Acute, or severe asthma, can present as a rapid or gradual increase in symptoms resulting in an acute attack or exacerbation. Chronic asthma, or persistent asthma, may present with intermittent symptoms or even nocturnal awakening.
Control of asthma is defined as an absence or decrease in asthmatic symptoms and improvement in the quality of life. A 5-question survey known as the ACT defines uncontrolled asthma on the basis of a score of less than 19 out of a possible 25.
The key to controlling asthma is through the regular use of asthma controller medications such as inhaled corticosteroids, antileukotrienes, or combination inhalers containing inhaled corticosteroids and long-acting bronchodilators. These drugs treat the underlying cause of asthma, namely airway inflammation. They are most often delivered by inhalers with the exception of the antileukotrienes, which are taken orally. Short-acting bronchodilators such as albuterol, are considered relievers and are meant to be used on an as-needed basis or before exercise. The need for a reliever inhaler more than 2 days a week or 2 nights a month is a sign of poorly controlled asthma.
Recent studies have demonstrated adherence to asthma medications averages only 50%. In other words, one-half of patients do not take their controller medicine regularly. This is extremely important, as improved adherence is associated with less asthma attacks and an improved quality of life and more symptom-free days. Thus non-adherence is associated with a lack of asthma control, poor health outcomes and increased costs.
The reasons for the lack of regular use of asthma control drugs are varied. The cost, co-pays and coverage for these drugs varies widely and high costs can be a barrier for many people. Some patients are worried about ‘being dependent’ on daily medications while many people simply find it hard to remember to take medication once or twice a day. Additionally, correct inhaler technique is vital to ensure that the medicine, when taken, is effective.
The physician-patient relationship is vital in improving adherence. Understanding, trust and mutual respect are absolutely necessary between a patient and physician. For example, patients should understand the difference between an oral steroid like prednisone and an inhaled corticosteroid in terms of their safety and efficacy. Patients should feel confident in why they are taking certain medications and in how they are taking it. Regular follow up visits are vital. Asthma can have fluctuations that require adjusting therapy up or down depending on the situation. Thus prescribing or changing an asthma regime requires feedback to insure safety, efficacy and compliance. Adjustments in dosing, if needed, can be made on subsequent visits, usually 4-6 weeks apart, or as long as 90 days.
Newly developed electronic monitoring devices have the potential to be a very important asset to remind and reinforce with patients when to take their medication. Such devices may even provide vocal reminders that the medicines are due. Documenting the regular use of these medications is of great use to physicians as well as to patients.
In addition to devices that remind us to take medication, the future of asthma therapy will no doubt include lung function peak flow monitoring via the smart phone. This will allow both patients and physicians to get a much fuller picture of an individual’s asthma and allow far greater individualized care.
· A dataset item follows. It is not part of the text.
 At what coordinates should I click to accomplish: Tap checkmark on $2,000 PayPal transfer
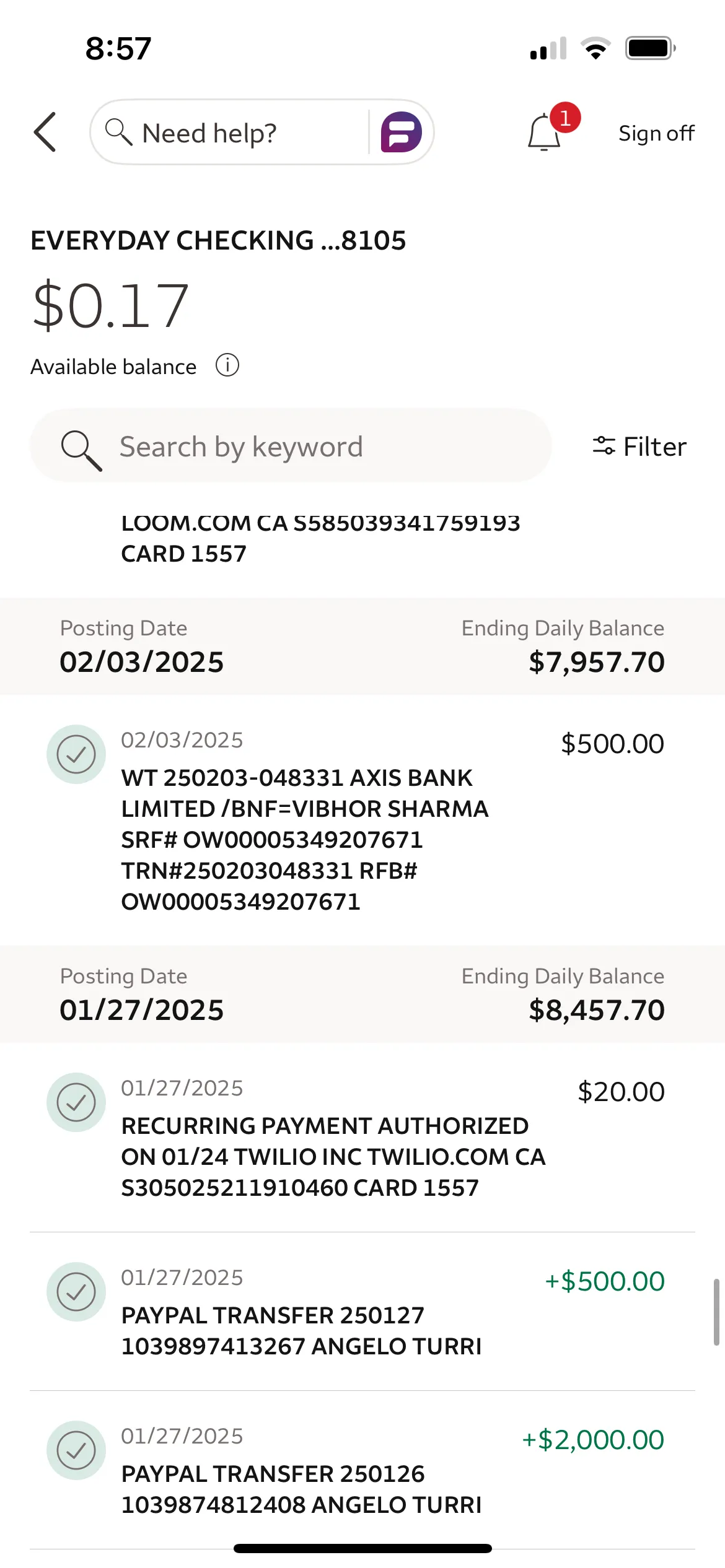pos(76,1450)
Managing asthma successfully hinges upon using controller medications, such as inhaled steroid, regularly. Regular use improves symptoms and quality of life and reduces the risk of asthma exacerbations. For many, however, adherence can be challenging. Effecting behavior change is quite difficult and time consuming. It requires reinforcement and even such devices as peak expiratory flow meters to be used by the patient at home. Technology should lead the way in helping patients and physicians alike improve asthma control. In recent years we have all seen tremendous advances in technology that have not only made our lives better, but improved the quality of our lives. Such an outcome would be welcome in the care of our asthmatic patients. As Leaders in Allergy and Asthma Care, Allergy Partners is actively working to bring this technology to our patients.